Search code examples
markdownpandoccjkxelatex

pandoc does not recognize Chinese characters


I want to compile, with pandoc, a Markdown document containing CJK elements (Chinese, actually). It was stated there that --latex-engine=xelatex option allows pandoc to compile Unicode characters.

However, I tried
cjk.md:

Hello
你好

compiled with (in bash)

pandoc -s -o cjk.pdf --latex-engine=xelatex cjk.md

But the resulting .pdf has only Hello shown, while 你好 was missing. Have I missed something? pandoc is updated; I'm using Macbook Air (bought 2012), updated to Sierra. I have properly installed xelatex (in MacTex I suppose), since when I used texstudio to compile xelatex, there was no problem.


Solution

  • Solved. Tl;dr: it's not enough to set compiler to be xelatex instead of pdflatex; one has to include package xeCJK as well, but for where it should be, see below.


    Edit: the below can also be achieved by setting these pandoc template variables:

    ---
    CJKmainfont: STSong
    CJKoptions:
      - BoldFont=STHeiti
      - ItalicFont=STKaiti
    ---
    
    Hello 你好
    

    In my case, pandoc reads a .md, converts it to be a .tex, and call compiler to compile that to be a .pdf.
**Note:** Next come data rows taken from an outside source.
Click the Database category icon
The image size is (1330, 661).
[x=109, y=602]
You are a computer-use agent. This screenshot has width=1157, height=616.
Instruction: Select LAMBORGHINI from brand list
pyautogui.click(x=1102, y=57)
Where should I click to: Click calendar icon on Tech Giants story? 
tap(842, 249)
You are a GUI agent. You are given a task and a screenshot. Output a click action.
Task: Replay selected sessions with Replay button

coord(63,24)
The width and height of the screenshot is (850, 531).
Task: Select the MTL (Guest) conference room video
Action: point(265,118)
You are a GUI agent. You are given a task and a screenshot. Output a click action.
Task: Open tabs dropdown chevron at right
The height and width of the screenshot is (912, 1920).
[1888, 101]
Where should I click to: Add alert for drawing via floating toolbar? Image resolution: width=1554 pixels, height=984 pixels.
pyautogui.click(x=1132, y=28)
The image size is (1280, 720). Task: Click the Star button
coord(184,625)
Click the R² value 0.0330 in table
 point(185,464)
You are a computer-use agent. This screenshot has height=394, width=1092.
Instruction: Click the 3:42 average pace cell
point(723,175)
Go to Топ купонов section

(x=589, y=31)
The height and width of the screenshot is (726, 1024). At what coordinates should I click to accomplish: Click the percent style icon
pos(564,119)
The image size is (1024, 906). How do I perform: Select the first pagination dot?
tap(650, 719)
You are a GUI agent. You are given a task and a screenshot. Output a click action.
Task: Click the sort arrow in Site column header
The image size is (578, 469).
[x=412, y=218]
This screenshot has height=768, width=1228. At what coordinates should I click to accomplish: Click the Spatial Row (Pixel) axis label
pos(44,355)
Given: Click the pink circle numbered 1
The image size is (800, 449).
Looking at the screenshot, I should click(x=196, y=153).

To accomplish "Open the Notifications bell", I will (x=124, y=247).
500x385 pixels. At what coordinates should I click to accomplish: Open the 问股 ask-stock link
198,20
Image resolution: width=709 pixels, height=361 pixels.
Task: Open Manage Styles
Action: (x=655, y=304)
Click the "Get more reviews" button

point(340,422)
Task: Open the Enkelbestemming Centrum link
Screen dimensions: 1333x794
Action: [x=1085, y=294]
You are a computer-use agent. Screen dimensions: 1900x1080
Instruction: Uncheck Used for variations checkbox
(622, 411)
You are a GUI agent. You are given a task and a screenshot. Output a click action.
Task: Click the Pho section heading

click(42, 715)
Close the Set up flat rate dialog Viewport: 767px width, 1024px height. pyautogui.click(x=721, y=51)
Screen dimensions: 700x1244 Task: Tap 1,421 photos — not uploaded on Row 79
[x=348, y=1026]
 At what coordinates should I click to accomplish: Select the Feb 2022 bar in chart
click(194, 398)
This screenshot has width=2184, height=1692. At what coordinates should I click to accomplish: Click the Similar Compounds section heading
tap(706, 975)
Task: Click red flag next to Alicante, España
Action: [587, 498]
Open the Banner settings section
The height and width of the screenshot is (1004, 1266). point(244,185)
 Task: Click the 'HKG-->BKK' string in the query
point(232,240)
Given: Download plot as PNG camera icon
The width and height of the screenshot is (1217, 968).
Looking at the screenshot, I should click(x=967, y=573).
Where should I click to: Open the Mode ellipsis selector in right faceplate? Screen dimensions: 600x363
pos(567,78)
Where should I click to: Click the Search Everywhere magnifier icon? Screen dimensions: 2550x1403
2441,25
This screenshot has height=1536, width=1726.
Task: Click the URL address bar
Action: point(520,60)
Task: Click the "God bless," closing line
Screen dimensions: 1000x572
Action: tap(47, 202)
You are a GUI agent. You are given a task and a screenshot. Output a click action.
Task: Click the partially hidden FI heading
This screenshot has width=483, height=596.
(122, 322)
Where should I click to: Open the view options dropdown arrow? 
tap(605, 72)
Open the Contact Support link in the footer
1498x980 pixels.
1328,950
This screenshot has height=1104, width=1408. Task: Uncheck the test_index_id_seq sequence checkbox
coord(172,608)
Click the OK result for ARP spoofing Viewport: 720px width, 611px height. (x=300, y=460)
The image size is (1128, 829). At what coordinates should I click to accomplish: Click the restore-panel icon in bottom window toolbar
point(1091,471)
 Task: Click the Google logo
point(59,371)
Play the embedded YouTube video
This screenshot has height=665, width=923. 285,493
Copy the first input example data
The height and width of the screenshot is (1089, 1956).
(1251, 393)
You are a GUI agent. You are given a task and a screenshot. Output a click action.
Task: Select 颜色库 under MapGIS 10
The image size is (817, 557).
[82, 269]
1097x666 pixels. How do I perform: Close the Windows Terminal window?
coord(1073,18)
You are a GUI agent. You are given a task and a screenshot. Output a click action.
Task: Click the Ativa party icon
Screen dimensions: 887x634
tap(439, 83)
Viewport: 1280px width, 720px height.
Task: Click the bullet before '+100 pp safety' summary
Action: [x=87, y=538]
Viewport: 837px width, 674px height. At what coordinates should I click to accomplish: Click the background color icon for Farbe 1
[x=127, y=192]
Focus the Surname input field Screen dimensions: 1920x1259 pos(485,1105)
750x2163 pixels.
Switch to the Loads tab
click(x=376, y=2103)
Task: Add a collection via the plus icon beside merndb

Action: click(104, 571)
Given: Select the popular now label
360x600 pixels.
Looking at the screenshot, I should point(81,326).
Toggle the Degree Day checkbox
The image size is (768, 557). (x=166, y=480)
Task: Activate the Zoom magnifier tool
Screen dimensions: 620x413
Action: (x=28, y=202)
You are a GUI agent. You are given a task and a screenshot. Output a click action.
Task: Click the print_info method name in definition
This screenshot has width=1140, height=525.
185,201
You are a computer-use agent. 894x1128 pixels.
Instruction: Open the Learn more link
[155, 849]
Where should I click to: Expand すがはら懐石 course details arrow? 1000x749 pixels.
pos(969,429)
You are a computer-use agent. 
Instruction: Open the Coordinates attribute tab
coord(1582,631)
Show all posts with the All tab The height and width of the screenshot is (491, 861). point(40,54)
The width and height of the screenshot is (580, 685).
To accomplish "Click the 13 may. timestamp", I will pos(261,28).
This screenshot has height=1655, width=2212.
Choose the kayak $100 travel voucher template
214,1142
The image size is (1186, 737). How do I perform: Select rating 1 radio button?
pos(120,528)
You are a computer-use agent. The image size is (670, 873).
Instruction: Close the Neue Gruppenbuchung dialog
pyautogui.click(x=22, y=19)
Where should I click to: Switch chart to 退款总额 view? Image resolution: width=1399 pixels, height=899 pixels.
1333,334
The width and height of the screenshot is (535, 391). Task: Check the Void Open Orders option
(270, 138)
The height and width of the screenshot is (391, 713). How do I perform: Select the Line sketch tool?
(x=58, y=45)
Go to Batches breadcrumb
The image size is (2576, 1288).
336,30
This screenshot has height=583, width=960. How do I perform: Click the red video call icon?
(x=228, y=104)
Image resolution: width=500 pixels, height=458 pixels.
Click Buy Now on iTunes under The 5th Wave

Thus, in theory, what I can do normally with a tex-like compiler, can be done with pandoc as well --- it is only that I have to specify required template.

    The pandoc calls its own latex template, which we can cat in the terminal by a prewritten command:

    pandoc -D latex > default.latex
    

    This essentially copies a new file default.latex to . (current directory). It is this I now modify. Append this option to pandoc when compiling:

    --template=my-directory/my-template.latex
    

    In the past I type Chinese characters (or more generally, CJK), I use a template beginning with

    \documentclass[12pt]{article}
    \usepackage{xeCJK}% use Latin font whenever possible
    \usepackage{fontspec}% set Chinese fonts, as follows
    \setCJKmainfont[BoldFont=STHeiti,ItalicFont=STKaiti]{STSong}
    \setCJKsansfont[BoldFont=STHeiti]{STXihei}
    \setCJKmonofont{STFangsong}
    % .... whatever xeCJK commands you use
    

    The fonts should be those your system permits; these shown above are shipped with mac.

    But when I simply pasted this into the pandoc-provied template, there were many cryptic error messages

    option clash for package XXXX....
    

    This was because the pandoc-proviede template already defined xeCJK. Indeed, search these lines:

    $if(CJKmainfont)$
        \usepackage{xeCJK}
        \setCJKmainfont[$for(CJKoptions)$$CJKoptions$$sep$,$endfor$]{$CJKmainfont$}
    $endif$
    

    These lines (quoted part) should be replaced by

    \usepackage{xeCJK}
    \setCJKmainfont[BoldFont=STHeiti,ItalicFont=STKaiti]{STSong}
    % .... and so on, whatever you call from xeCJK
    

    i.e., delete if, so that xeCJK is always executed; otherwise, xeCJK line will not be copied to the intermediate .tex file. And also delete \usepackage{fontspec}, because it is called by pandoc by default, otherwise error message occurs for packages are called twice in the intermediate .tex file.


    acknowledgement: [1] [2] [3]

    Sorry I didn't keep track of every websites from which I referenced, but none gets it all right anyway, or are outdated. Of most help is mb21, who suggested in the comment that I output .tex to debug, after which I found xeCJK was not included.

    I have spent some 10+ hrs on this issue, but from now on I can happily type Chinese in a markdown file. I have wrote this down for poor posterity's sake.